> WHAT YOU SHOULD DO:
Please repeat every entry that follows, keeping each one exactly the same.

Start of Block

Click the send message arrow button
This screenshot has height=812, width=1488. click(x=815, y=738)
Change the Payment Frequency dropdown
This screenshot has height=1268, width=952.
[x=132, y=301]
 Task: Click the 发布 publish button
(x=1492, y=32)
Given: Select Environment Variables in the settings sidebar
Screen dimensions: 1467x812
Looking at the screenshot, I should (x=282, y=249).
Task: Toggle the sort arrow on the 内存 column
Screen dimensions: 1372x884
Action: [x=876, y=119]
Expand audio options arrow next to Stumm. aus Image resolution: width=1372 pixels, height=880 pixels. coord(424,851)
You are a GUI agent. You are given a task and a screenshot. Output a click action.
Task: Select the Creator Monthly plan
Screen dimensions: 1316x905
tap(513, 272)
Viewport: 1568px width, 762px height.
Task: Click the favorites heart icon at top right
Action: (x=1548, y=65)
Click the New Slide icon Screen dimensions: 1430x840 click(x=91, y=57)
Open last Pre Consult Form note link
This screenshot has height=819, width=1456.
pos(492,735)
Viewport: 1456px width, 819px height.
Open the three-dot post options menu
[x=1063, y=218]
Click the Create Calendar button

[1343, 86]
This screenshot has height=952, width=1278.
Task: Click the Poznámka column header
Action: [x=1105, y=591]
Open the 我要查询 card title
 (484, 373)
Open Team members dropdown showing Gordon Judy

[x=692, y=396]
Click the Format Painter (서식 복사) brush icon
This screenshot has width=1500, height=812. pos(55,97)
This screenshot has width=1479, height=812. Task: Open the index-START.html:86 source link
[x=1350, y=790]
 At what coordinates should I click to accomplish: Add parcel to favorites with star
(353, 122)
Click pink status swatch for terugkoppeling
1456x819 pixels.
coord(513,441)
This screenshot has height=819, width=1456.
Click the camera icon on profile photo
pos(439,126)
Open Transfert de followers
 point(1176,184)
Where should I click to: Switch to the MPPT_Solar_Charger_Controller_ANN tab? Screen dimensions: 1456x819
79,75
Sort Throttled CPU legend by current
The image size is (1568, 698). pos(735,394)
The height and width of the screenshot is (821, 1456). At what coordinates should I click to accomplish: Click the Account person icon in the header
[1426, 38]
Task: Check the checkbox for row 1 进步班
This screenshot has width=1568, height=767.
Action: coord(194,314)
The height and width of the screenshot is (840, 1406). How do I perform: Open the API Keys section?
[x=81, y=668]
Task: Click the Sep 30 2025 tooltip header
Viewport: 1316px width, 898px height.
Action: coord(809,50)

End of Block

> ANSWER FOR THIS EXERCISE:
Click the send message arrow button
This screenshot has height=812, width=1488. click(x=815, y=738)
Change the Payment Frequency dropdown
This screenshot has height=1268, width=952.
[x=132, y=301]
 Task: Click the 发布 publish button
(x=1492, y=32)
Given: Select Environment Variables in the settings sidebar
Screen dimensions: 1467x812
Looking at the screenshot, I should (x=282, y=249).
Task: Toggle the sort arrow on the 内存 column
Screen dimensions: 1372x884
Action: [x=876, y=119]
Expand audio options arrow next to Stumm. aus Image resolution: width=1372 pixels, height=880 pixels. coord(424,851)
You are a GUI agent. You are given a task and a screenshot. Output a click action.
Task: Select the Creator Monthly plan
Screen dimensions: 1316x905
tap(513, 272)
Viewport: 1568px width, 762px height.
Task: Click the favorites heart icon at top right
Action: (x=1548, y=65)
Click the New Slide icon Screen dimensions: 1430x840 click(x=91, y=57)
Open last Pre Consult Form note link
This screenshot has height=819, width=1456.
pos(492,735)
Viewport: 1456px width, 819px height.
Open the three-dot post options menu
[x=1063, y=218]
Click the Create Calendar button

[1343, 86]
This screenshot has height=952, width=1278.
Task: Click the Poznámka column header
Action: [x=1105, y=591]
Open the 我要查询 card title
 (484, 373)
Open Team members dropdown showing Gordon Judy

[x=692, y=396]
Click the Format Painter (서식 복사) brush icon
This screenshot has width=1500, height=812. pos(55,97)
This screenshot has width=1479, height=812. Task: Open the index-START.html:86 source link
[x=1350, y=790]
 At what coordinates should I click to accomplish: Add parcel to favorites with star
(353, 122)
Click pink status swatch for terugkoppeling
1456x819 pixels.
coord(513,441)
This screenshot has height=819, width=1456.
Click the camera icon on profile photo
pos(439,126)
Open Transfert de followers
 point(1176,184)
Where should I click to: Switch to the MPPT_Solar_Charger_Controller_ANN tab? Screen dimensions: 1456x819
79,75
Sort Throttled CPU legend by current
The image size is (1568, 698). pos(735,394)
The height and width of the screenshot is (821, 1456). At what coordinates should I click to accomplish: Click the Account person icon in the header
[1426, 38]
Task: Check the checkbox for row 1 进步班
This screenshot has width=1568, height=767.
Action: coord(194,314)
The height and width of the screenshot is (840, 1406). How do I perform: Open the API Keys section?
[x=81, y=668]
Task: Click the Sep 30 2025 tooltip header
Viewport: 1316px width, 898px height.
Action: coord(809,50)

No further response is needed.